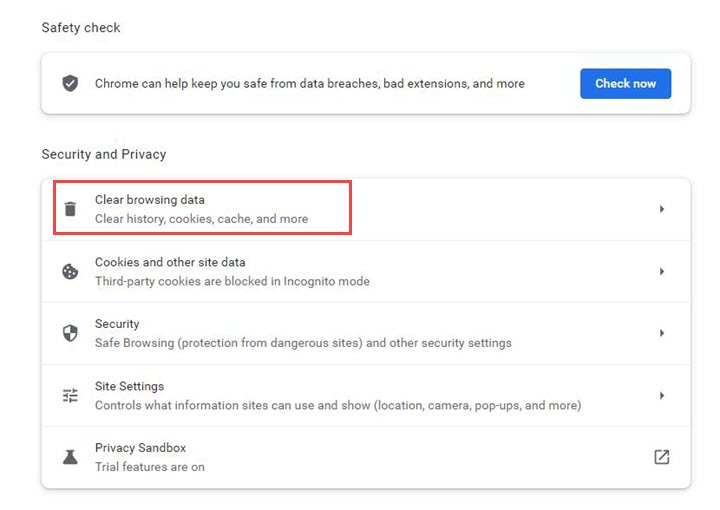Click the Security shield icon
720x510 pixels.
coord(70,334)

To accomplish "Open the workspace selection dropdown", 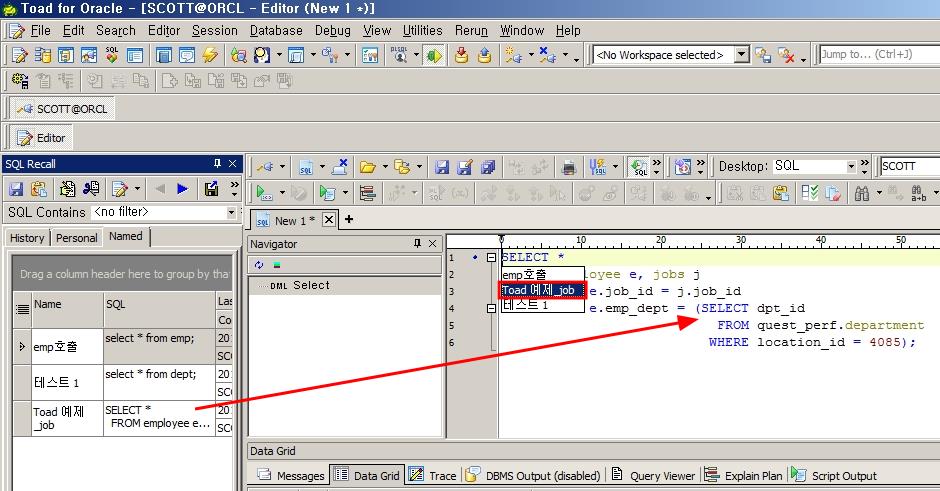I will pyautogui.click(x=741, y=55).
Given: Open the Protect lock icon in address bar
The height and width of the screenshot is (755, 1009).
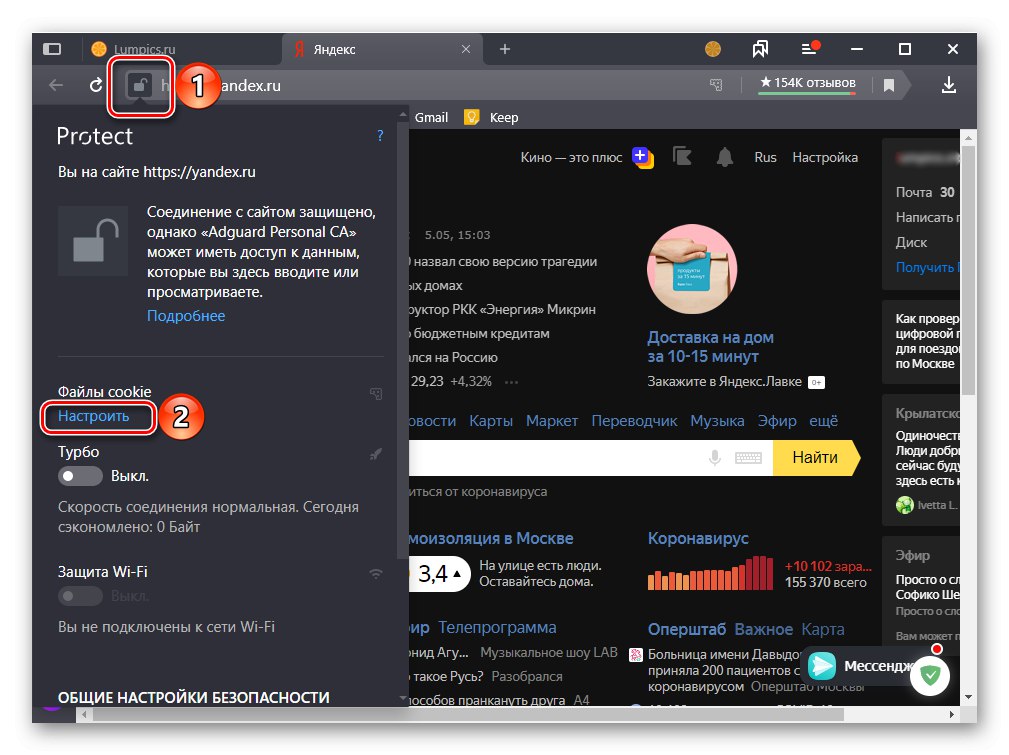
—————
What are the lines from the one containing "Given: Open the" through the end of the records? Write them out exactly, leaving out the pictures.

Given: Open the Protect lock icon in address bar
The height and width of the screenshot is (755, 1009).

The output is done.